Planes, trains, driving lessons and postal deliveries are set to be disrupted by strikes in the days before Christmas.
Thousands of Border Force, National Highways, Driver and Vehicle Standards Agency (DVSA) and Royal Mail employees are due to take industrial action on Friday.
While these workers continue their strike into Saturday, staff represented by the National Union of Rail, Maritime and Transport Workers (RMT), Abellio London bus workers, and Environment Agency employees will also launch separate waves of action.
This follows two days of strikes by NHS staff, as thousands of nurses walked out on Tuesday, and ambulance workers joined picket lines on Wednesday.
More than 250,000 passengers arriving at UK airports on Friday have been warned to expect delays due to strikes by around 1,000 Border Force staff who are members of the Public and Commercial Services (PCS) union.
The walkout will affect travellers at Heathrow, Birmingham, Cardiff, Gatwick, Glasgow and Manchester airports, and the port of Newhaven in East Sussex.
This comes during the busiest Christmas for airports since 2019, as the first festive period without coronavirus travel restrictions since the start of the pandemic.
Meanwhile, National Highways workers in London and the South East, also represented by the PCS, will continue their four-day walkout which started on Thursday.
The workers, who plan, design, build, operate and maintain the roads, are following action by colleagues in Yorkshire & Humber, north-west and north-east England.
PCS general secretary Mark Serwotka said they plan to “escalate” action ahead of Christmas and it is “likely to inconvenience travellers”.
Postmen and women represented by the Communication Workers Union (CWU) are also due to walk out for their fifth day of December action, in a move which Royal Mail criticised as “a cynical attempt to hold Christmas to ransom”.

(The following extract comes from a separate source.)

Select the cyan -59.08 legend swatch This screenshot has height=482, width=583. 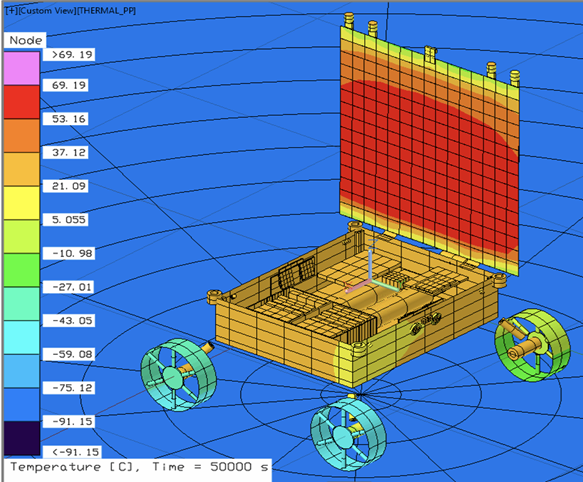coord(22,338)
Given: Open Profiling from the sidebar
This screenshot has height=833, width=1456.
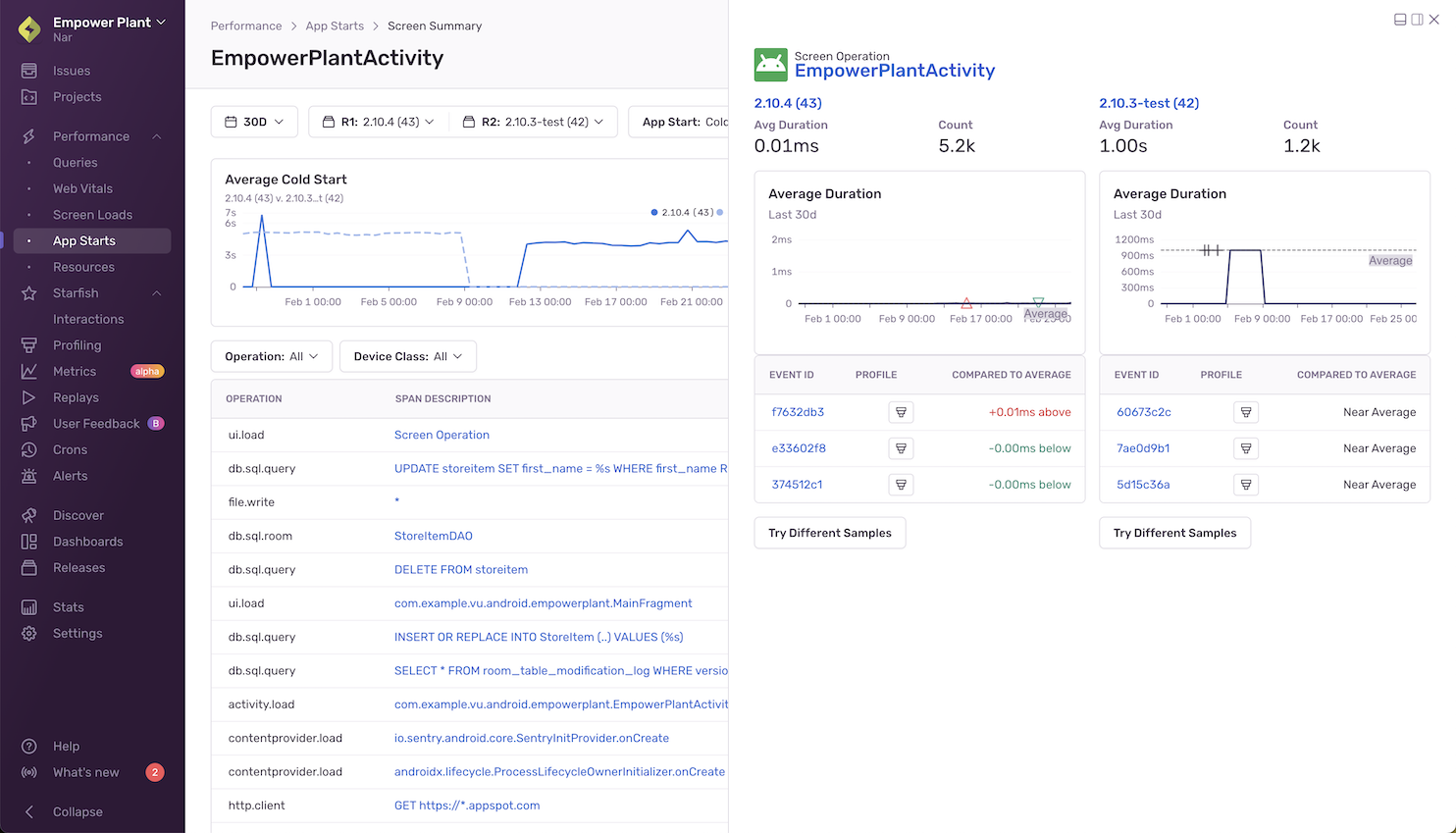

The company said it will be doing all it can to deliver Christmas mail, revealing that the industrial action has cost it £100 million.
RMT railway workers will stage another strike from 6pm on Christmas Eve, which could prevent people from making it home for Christmas.
Post-Christmas, strike dates have been set until January 26, with industrial action taking place daily until January 13 as the schedule stands.
Ambulance workers represented by Unison became the latest to announce fresh strike action in England, with members to walk out on January 11 and 23.
The strike will affect London, Yorkshire, the North West, North East and South West and will involve all ambulance employees, not just the 999 response crews as was the case on Wednesday.
Unison said the new strikes were a result of the Government’s “repeated refusal” to negotiate improvements to NHS pay this year.
NHS trust leaders have warned that Christmas could be one of the darkest to date for the health service, as strikes threaten to aggravate an “already deeply challenging situation”.
Figures for last week show that one in four ambulance patients in England waited more than an hour to be handed to A&E teams at hospitals.
New data also suggests the number of patients in hospital with flu in England has “skyrocketed” and Strep A is driving “near record” demand for NHS 111 services.